**TEXT PROVIDED**
## BEGIN
# Putting a large shed up on blocks? (long)



## Mountaineer

I have a 10' x 12' shed that needs to get higher up off the ground. It's heavy, being both insulated and having a tall peaked roof. Water puddles around this flat property and the shed is valuable to me for storage, and don't want everything soaked. I've had a helper with a tractor and a helper with an excavator back out on me, and now the ground is wet and soft so that's it till next summer when it dries for equipment.
This is going to be difficult to explain, bear with me.....

I lucked into two 16' long 10x12" beams to put it up on. I 'think' I could slide them basically into place with a chain and my truck. Well assuming I can...

When I originally built the shed I couldn't find any 4x4's to put it up on (as skids) long enough for lengthwise, but found some for widthwise(?) so basically there are eight 4x4's under it widthwise, and they are screwed on.
These 16 footers would crisscross those, going legthwise.

I'm afraid if I put a jack under one of these 4x4's and start lifting then the shed will pop apart.

Can anyone give me an idea on how to safely do something like this? I don't want to lose the shed! I have a heavy duty jack (which I've never used yet) so I could lift it but not sure how. 

Would you dig under the building for jack access, then put in a cinderblock so that the jack doesn't sink, then just pump it up? Deng it I htink I'd need two jacks. I'll stop writing, if you need more info just let me know.

Thanks!!!


----------



## agmantoo

Yes, get a tractor inner tube. Place it on clean ground and centered under the building and place a sheet of thick plywood on top of the inner tube. Put a lockon type valve nozzle onto the valve stem. Now start your air compressor. The building should rise! Don't ever get under the building during this exercise.


----------



## Mountaineer

I will certainly use that one in the near future! Lots of sheds on skids around here. But the darn skids this one has are about 2' apart on centers so it won't even begin to fits. Thanks.
## END
**LIST OF TASKS**
1. In the forum thread about raising the shed, explain in one to three sentences why the inner tube method won't work for Mountaineer's shed.
2. Tally the lines of the listing that contain the string "column" and reply with the number alone.
The shed thread and the listing come from separate, unrelated sources.

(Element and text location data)
## BEGIN
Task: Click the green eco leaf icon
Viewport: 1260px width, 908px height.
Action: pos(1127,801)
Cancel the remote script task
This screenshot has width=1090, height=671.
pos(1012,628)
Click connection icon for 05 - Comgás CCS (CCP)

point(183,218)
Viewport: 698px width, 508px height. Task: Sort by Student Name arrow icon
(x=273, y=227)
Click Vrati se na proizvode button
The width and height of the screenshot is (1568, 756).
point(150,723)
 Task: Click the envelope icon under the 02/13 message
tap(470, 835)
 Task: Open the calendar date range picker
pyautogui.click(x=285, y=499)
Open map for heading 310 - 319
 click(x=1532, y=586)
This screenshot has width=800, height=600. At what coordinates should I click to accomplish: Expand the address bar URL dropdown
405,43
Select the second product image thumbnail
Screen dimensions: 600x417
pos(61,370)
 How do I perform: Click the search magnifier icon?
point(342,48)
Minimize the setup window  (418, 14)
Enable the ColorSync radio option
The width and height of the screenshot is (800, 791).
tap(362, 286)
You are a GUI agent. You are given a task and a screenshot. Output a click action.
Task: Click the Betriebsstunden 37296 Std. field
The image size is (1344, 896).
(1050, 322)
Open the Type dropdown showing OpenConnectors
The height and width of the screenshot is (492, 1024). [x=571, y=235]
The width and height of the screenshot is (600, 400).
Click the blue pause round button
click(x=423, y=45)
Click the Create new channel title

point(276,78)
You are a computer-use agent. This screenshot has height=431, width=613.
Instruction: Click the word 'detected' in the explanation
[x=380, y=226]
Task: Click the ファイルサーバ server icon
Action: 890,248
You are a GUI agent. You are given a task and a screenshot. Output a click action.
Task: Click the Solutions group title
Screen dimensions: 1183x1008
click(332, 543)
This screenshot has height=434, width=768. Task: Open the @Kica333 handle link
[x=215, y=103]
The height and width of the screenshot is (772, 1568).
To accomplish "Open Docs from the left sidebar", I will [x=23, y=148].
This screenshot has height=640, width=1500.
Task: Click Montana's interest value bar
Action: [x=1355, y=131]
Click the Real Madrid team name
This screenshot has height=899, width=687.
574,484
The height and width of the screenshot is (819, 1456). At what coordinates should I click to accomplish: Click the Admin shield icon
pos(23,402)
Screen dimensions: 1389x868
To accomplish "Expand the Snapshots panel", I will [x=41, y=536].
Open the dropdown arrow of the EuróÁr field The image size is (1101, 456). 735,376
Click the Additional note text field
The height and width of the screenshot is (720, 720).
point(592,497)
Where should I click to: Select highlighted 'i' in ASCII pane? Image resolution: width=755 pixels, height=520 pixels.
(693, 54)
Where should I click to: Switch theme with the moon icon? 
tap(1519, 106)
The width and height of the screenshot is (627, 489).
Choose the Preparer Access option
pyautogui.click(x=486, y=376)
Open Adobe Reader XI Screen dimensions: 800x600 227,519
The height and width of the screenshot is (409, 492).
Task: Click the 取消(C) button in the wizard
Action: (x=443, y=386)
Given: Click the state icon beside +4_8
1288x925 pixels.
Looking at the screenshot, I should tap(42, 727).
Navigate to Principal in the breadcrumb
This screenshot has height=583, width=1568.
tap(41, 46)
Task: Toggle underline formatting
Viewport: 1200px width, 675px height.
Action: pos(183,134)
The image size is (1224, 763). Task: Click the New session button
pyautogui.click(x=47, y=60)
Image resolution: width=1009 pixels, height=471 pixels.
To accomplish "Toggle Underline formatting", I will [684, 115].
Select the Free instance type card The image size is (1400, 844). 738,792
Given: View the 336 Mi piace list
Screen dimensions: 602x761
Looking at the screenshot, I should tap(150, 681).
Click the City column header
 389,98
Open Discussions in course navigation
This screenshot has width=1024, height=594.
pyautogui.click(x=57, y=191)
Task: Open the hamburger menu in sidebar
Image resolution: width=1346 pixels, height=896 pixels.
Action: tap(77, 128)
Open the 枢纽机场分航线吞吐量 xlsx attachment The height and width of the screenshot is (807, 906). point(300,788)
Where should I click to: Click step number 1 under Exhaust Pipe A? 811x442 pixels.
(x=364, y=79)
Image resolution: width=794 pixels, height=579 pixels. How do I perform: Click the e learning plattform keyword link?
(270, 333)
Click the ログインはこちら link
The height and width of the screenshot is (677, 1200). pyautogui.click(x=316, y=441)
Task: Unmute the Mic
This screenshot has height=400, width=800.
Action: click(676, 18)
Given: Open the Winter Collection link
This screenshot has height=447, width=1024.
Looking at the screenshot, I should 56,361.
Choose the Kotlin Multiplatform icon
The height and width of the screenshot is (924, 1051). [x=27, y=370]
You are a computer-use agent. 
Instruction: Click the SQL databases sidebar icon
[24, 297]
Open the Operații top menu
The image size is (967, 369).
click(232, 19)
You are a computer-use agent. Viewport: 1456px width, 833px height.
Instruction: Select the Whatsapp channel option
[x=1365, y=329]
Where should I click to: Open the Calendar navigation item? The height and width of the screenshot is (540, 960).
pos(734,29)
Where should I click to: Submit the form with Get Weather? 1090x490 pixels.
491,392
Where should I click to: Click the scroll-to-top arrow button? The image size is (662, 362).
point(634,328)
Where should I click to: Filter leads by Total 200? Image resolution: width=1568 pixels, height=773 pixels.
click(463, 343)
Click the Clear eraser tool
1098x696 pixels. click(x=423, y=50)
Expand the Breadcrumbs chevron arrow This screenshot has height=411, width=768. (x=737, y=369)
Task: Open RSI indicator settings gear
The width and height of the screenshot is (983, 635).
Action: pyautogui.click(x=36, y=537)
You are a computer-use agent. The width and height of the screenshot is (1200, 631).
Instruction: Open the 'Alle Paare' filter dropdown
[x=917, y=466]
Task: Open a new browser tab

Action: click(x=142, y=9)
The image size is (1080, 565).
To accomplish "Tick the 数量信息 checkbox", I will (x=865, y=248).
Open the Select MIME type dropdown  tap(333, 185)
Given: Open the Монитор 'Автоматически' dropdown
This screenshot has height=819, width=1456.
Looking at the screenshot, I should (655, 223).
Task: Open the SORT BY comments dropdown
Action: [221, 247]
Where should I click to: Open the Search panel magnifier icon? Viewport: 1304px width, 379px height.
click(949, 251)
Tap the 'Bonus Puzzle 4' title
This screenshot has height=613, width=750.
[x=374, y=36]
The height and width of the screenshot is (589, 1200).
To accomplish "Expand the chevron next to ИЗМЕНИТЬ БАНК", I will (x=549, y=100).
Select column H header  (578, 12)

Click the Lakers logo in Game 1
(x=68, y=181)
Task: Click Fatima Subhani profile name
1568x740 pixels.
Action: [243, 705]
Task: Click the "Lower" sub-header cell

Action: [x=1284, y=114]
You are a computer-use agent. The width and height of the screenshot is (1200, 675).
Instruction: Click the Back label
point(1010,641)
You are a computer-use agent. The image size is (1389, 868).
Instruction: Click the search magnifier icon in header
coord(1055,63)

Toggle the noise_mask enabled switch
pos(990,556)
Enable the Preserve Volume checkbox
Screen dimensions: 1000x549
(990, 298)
## END
**RESPONSES TO THE TASKS**
1. The skids under this shed are only about 2' apart on centers, so the inner tube won't even begin to fit beneath it.

2. 2